Het ultieme is in het dagelijkse niet alleen aanwezig als bron van onze moed om te zijn, maar ook als de diepte-dimensie van de werkelijkheid. Juist daarop stuiten wij in het kijken naar kunst, omdat kunst op een of andere wijze de werkelijkheid in haar religieuze diepte laat zien. En daarbij gaat het niet alleen om religieuze voorstellingen, maar ook om alledaagse dingen zoals het Dansend paar van Jan Steen (1663), waarin iets zichtbaar is van de macht van zijn. Vooral kunst in expressieve stijl laat iets oplichten van de religieuze diepte in de werkelijkheid zoals een stilleven van Cézanne of de zaaier van Van Gogh (Tillich 1987).

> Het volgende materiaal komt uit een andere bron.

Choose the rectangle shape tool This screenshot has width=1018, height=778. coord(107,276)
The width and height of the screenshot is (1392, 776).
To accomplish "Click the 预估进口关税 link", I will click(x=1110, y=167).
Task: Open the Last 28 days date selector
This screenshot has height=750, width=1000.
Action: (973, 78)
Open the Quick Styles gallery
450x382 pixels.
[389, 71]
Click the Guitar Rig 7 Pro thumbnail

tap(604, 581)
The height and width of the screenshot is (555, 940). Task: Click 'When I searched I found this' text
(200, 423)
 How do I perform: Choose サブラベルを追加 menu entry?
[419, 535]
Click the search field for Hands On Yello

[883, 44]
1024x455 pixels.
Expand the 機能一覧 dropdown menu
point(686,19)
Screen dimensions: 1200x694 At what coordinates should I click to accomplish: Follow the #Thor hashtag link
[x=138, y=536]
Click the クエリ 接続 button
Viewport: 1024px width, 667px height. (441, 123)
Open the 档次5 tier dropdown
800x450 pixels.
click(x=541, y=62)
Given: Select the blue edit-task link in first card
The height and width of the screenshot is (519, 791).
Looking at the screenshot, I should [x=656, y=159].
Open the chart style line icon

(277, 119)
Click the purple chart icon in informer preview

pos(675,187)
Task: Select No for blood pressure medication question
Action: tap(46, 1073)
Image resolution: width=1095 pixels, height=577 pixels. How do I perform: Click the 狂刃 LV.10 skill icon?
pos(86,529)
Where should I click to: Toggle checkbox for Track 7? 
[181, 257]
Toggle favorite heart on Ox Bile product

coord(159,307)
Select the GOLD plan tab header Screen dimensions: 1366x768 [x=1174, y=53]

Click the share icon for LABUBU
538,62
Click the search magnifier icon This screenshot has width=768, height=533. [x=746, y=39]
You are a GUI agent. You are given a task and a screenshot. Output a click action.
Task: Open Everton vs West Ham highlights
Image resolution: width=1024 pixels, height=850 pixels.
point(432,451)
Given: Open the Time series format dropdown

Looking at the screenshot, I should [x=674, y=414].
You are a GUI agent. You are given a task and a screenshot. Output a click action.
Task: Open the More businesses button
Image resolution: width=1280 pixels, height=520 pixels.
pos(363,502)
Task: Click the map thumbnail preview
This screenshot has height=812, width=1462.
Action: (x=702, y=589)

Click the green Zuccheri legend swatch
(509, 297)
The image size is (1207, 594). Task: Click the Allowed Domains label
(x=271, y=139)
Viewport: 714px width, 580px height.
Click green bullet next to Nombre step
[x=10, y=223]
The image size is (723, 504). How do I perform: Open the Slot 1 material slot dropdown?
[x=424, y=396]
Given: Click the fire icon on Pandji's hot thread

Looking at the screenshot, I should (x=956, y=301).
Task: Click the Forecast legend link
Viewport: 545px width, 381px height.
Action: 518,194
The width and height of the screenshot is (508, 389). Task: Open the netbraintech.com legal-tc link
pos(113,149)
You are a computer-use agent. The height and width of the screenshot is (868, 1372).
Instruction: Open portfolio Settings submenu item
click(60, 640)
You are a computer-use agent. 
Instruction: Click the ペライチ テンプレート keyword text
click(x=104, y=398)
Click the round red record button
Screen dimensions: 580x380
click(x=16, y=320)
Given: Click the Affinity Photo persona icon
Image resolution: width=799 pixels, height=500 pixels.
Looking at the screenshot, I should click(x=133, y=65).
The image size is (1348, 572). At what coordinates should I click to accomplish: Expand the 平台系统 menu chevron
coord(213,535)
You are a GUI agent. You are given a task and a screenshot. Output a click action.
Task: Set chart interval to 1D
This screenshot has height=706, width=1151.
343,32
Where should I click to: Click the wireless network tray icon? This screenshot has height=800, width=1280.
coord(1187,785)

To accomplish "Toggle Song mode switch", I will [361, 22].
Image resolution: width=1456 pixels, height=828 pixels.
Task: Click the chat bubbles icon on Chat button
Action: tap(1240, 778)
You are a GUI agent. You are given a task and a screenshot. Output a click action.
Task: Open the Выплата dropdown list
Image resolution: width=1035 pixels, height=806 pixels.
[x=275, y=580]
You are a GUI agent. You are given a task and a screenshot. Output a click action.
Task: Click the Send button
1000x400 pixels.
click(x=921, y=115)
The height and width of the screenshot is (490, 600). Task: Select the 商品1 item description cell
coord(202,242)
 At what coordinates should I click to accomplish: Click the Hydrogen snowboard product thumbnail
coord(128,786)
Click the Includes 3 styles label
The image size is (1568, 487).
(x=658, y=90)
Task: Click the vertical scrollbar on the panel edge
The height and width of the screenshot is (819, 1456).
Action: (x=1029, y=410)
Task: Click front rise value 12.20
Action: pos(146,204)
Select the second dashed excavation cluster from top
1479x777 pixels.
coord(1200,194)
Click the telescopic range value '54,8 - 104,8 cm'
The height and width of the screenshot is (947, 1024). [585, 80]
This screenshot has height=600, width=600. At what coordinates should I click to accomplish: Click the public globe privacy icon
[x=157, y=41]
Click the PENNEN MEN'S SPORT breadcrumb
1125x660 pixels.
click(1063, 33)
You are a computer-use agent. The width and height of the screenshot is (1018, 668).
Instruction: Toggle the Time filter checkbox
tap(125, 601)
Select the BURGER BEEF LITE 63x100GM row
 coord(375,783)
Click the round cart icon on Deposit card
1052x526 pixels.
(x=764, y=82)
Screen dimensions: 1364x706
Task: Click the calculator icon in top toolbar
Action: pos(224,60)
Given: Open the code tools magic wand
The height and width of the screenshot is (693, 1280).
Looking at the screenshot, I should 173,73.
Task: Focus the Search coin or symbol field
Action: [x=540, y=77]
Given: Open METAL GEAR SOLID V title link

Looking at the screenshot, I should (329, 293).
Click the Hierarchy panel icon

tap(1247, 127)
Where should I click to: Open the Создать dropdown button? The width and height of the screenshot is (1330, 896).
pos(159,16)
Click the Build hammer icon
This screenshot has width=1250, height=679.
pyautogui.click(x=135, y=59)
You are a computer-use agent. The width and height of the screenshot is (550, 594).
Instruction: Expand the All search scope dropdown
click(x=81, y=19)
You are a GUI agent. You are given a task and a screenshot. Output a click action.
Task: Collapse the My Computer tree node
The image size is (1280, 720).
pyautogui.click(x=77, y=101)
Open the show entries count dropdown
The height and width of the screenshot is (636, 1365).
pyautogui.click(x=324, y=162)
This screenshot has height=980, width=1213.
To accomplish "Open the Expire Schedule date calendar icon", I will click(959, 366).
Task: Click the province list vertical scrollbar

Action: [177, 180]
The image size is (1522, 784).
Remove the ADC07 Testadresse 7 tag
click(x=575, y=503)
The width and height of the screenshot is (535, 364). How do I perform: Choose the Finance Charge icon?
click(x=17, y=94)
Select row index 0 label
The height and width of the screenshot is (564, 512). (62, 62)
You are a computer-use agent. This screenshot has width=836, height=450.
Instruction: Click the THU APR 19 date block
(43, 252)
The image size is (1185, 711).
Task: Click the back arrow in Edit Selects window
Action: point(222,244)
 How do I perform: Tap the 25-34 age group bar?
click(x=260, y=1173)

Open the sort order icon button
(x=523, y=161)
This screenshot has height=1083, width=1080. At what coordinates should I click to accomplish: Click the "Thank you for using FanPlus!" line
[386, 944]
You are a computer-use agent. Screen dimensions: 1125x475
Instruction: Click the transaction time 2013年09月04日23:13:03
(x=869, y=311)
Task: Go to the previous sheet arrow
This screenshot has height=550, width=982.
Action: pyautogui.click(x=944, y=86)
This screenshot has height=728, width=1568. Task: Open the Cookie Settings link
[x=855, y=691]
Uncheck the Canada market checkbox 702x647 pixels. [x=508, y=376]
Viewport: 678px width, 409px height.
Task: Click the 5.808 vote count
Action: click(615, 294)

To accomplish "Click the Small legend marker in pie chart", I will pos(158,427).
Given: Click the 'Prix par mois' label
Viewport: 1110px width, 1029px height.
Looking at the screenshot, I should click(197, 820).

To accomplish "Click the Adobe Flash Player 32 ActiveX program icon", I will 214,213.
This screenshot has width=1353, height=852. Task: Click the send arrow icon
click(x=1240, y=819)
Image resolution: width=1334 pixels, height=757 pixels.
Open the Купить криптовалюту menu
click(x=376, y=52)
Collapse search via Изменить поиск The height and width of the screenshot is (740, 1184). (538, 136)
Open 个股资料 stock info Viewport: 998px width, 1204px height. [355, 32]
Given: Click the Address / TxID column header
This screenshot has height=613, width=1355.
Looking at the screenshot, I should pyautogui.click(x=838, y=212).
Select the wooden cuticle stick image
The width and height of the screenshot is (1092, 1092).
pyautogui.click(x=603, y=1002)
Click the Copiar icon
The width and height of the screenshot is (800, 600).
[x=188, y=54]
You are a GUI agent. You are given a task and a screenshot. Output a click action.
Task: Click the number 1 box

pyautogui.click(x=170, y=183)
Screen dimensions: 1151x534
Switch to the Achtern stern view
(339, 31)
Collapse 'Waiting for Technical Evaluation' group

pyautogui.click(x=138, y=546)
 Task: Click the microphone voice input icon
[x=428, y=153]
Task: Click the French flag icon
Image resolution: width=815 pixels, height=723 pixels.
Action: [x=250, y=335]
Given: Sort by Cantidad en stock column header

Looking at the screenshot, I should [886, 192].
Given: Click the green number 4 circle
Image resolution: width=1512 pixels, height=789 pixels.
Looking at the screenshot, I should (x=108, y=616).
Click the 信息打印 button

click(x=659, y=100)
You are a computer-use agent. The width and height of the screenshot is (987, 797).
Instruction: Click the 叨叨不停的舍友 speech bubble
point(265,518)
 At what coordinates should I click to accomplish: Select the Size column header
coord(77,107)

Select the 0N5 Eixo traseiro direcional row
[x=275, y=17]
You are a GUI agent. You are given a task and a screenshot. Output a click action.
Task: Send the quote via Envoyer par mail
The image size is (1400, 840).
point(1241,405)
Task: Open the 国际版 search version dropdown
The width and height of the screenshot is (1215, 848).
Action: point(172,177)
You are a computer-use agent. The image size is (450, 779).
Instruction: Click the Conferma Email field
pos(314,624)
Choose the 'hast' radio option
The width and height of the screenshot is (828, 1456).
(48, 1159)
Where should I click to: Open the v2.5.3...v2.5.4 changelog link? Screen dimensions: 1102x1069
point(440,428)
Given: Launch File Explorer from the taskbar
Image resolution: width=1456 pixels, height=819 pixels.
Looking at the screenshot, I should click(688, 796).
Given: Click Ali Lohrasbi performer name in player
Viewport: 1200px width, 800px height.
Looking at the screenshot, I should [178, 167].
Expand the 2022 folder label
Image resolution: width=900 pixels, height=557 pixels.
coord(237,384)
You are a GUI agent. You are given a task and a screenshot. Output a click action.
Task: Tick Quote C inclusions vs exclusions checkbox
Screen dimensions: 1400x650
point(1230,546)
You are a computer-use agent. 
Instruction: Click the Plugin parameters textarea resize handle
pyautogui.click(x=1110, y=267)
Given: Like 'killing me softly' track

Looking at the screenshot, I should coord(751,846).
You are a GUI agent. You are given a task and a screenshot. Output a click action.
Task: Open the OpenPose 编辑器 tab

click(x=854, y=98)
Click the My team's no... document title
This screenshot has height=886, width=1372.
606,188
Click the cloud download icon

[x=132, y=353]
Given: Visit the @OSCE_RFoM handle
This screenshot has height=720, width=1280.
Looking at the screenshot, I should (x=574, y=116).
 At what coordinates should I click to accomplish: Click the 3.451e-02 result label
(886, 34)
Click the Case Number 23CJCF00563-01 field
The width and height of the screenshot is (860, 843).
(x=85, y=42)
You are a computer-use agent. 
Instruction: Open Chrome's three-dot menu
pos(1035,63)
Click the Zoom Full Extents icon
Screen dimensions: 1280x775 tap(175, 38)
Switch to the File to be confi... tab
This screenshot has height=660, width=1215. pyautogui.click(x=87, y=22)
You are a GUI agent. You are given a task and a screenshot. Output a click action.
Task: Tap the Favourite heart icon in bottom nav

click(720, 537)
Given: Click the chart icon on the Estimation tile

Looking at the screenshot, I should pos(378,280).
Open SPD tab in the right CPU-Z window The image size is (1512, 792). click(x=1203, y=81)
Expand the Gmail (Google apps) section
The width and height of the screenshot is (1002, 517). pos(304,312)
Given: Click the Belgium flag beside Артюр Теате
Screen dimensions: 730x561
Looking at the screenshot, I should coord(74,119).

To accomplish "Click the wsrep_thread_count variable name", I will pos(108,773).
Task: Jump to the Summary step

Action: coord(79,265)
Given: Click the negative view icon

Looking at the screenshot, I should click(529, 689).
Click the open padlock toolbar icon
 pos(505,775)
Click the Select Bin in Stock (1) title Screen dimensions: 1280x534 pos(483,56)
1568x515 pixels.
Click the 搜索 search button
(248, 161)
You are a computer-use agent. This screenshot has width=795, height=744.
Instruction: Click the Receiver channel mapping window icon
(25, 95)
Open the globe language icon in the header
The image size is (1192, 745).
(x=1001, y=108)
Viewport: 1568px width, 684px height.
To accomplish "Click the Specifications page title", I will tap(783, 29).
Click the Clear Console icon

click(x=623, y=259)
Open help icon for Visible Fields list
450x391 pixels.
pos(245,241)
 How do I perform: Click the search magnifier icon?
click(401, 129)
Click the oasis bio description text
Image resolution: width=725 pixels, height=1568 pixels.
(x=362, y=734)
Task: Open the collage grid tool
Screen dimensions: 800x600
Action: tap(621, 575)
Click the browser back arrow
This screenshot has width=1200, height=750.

Men kan tegenwerpen dat het zijnzelf onpersoonlijk is en daarom moeilijk te verenigen is met een persoonlijke God. Dat is bij Tillich niet het geval. Hij vult de gap in meaning in het zijnsbegrip zo in dat zijn en persoon verschillende aspecten van God zijn die niet met elkaar tegenstrijdig zijn (Tillich 1955, 1961:5, 138–184; Stoker 1995). De bijbelse God gaat als een persoonlijke God een verbond aan met mensen en geeft zijn Wet en toont zich in Jezus als het nieuwe zijn. Spreken over God als het zijnzelf drukt uit dat het zijnzelf tegenwoordig is in alles en alles in het zijn-zelf participeert. Dit dubbele spreken over God als het zijnzelf en als persoonlijk wijst op een gelaagd godsbegrip en laat zien dat mensen verschillende relaties met God kunnen hebben, persoonlijke en niet-persoonlijke.
Tillich spreekt over God als zijnzelf, om het met Marion te zeggen, niet als idool maar als icoon. Hij vermijdt ontotheologie. Als God een zijnde zou zijn, dan is hij onderworpen aan de categorieën van de eindigheid. Hij corrigeert daarom het theïsme voor zover het spreekt over God als een zijnde naast andere. Zo zou God tot deel van de werkelijkheid worden en daarmee onderworpen zijn aan haar ontologische structuur. De verhouding van God en mens zou dan volgens Tillich die zijn van God als subject tegenover de mens als object. Zo'n God is een tiran en is volgens Nietzsche dood (Tillich 1980:176–179, 1968a:301). God als zijnzelf is daarentegen de oneindige macht van zijn in alles en boven alles en transcendeert oneindig elk eindig zijn (Tillich 1968a:261, 1968b:6). Er is geen gradatie tussen eindig en oneindig maar een breuk of ‘sprong’. In dit opzicht benadrukt Tillich met de postmoderne filosofie het radicale verschil, de alteriteit van God en wereld, maar tegelijk wijst hij ook op de immanentie van het zijnzelf in de wereld (Tillich 1968a:263). Tillich verdedigt wat immanente transcendentie is te noemen. Om ontotheologie te vermijden kiest hij juist de niet-letterlijke taal van het symbool om over God te spreken. Voor ons spreken over God gebruiken we materiaal ontleend aan de dagelijkse ervaring, met tegelijk een ja en een nee. We zeggen iets over Hem en ontkennen het tegelijk omdat God alles transcendeert wat over Hem kan worden gezegd (Tillich 1961:8, 81). Het spreken over God beperkt Tillich dus niet zoals Marion tot de negatieve theologie, maar vult die aan met de positieve theologie. Alleen de uitspraak God is het zijn-zelf is niet-symbolisch en verwijst niet buiten zichzelf. Het betekent direct wat het zegt (Tillich 1968a:264).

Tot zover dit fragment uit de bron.